◆ Exercise aim ◆
Starting at the line that contains "Task: Expand the Main device Product dropdown" in the listing below, write out every line word for word until you have written the line that contains "Given: Click the component".

◆ Data for analysis ◆
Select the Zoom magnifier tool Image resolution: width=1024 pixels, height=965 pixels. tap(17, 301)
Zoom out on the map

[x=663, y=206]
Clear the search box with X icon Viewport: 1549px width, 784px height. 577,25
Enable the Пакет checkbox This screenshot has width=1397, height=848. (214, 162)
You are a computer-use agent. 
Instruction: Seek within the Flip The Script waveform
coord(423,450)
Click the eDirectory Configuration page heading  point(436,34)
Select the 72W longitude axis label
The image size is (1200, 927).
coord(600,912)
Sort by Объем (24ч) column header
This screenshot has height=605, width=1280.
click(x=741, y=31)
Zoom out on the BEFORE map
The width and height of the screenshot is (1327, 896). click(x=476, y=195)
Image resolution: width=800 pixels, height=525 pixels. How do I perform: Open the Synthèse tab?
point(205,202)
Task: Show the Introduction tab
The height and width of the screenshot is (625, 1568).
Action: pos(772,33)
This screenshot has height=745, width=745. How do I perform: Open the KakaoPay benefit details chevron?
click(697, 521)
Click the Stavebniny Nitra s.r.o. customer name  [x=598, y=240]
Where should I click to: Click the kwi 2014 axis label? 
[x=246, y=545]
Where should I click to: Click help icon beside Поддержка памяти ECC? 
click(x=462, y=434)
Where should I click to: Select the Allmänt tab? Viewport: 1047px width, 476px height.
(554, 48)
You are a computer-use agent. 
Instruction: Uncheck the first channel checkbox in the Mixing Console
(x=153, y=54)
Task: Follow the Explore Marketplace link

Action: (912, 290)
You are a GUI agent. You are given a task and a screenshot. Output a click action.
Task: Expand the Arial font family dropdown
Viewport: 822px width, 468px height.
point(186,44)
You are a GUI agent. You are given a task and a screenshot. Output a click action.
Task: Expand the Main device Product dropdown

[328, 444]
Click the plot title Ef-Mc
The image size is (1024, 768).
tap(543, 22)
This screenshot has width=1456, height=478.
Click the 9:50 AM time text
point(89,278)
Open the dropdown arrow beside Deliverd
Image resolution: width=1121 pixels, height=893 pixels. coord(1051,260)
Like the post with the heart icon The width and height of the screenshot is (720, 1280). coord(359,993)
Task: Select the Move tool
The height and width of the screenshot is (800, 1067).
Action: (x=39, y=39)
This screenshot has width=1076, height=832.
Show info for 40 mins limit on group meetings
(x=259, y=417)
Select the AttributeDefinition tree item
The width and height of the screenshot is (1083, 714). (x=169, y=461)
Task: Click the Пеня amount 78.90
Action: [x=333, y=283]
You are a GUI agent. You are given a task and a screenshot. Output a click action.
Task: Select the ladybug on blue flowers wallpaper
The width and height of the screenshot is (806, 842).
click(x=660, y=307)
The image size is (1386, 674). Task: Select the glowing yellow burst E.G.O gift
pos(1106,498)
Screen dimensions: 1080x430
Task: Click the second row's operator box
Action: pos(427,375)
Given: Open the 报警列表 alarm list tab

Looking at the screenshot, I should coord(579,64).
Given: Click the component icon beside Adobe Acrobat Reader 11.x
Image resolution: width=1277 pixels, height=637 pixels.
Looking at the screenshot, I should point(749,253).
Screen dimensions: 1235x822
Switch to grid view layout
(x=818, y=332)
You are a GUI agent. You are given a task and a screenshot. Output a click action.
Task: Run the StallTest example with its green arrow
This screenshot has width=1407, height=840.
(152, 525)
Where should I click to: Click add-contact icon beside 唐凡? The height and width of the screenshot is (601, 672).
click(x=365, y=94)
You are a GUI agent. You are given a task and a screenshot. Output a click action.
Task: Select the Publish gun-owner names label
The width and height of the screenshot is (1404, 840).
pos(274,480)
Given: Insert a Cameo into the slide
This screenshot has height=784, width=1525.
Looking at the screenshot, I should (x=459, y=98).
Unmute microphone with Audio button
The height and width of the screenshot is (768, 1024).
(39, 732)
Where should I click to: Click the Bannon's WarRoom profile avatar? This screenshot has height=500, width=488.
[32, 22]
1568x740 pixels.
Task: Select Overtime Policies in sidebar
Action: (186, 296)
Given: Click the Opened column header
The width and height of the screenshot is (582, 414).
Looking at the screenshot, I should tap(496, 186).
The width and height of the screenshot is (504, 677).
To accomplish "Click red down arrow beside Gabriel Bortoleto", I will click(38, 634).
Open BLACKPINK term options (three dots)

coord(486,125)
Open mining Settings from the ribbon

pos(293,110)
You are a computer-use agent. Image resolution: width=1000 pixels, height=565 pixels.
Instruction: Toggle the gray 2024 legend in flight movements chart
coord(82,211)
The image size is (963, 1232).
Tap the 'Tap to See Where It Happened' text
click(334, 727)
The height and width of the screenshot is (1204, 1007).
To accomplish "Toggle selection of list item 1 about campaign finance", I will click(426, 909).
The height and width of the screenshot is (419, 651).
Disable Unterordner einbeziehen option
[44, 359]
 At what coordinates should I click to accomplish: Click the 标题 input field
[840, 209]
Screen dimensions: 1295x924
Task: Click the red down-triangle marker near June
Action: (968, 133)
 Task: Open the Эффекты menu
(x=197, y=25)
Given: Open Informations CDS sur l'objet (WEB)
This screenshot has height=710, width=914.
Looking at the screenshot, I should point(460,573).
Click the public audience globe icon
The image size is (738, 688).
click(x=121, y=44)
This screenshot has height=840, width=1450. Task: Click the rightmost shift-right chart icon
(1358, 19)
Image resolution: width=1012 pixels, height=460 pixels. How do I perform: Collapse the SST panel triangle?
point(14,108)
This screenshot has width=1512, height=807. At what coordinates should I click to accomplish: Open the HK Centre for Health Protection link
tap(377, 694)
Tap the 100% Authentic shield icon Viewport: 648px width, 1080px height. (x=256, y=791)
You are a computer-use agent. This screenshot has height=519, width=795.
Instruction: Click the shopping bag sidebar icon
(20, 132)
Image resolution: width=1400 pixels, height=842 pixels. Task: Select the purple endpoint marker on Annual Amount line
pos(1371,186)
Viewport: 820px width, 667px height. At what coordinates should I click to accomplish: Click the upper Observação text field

◆ Task solution ◆
Task: Expand the Main device Product dropdown

[328, 444]
Click the plot title Ef-Mc
The image size is (1024, 768).
tap(543, 22)
This screenshot has width=1456, height=478.
Click the 9:50 AM time text
point(89,278)
Open the dropdown arrow beside Deliverd
Image resolution: width=1121 pixels, height=893 pixels. coord(1051,260)
Like the post with the heart icon The width and height of the screenshot is (720, 1280). coord(359,993)
Task: Select the Move tool
The height and width of the screenshot is (800, 1067).
Action: (x=39, y=39)
This screenshot has width=1076, height=832.
Show info for 40 mins limit on group meetings
(x=259, y=417)
Select the AttributeDefinition tree item
The width and height of the screenshot is (1083, 714). (x=169, y=461)
Task: Click the Пеня amount 78.90
Action: [x=333, y=283]
You are a GUI agent. You are given a task and a screenshot. Output a click action.
Task: Select the ladybug on blue flowers wallpaper
The width and height of the screenshot is (806, 842).
click(x=660, y=307)
The image size is (1386, 674). Task: Select the glowing yellow burst E.G.O gift
pos(1106,498)
Screen dimensions: 1080x430
Task: Click the second row's operator box
Action: pos(427,375)
Given: Open the 报警列表 alarm list tab

Looking at the screenshot, I should coord(579,64).
Given: Click the component icon beside Adobe Acrobat Reader 11.x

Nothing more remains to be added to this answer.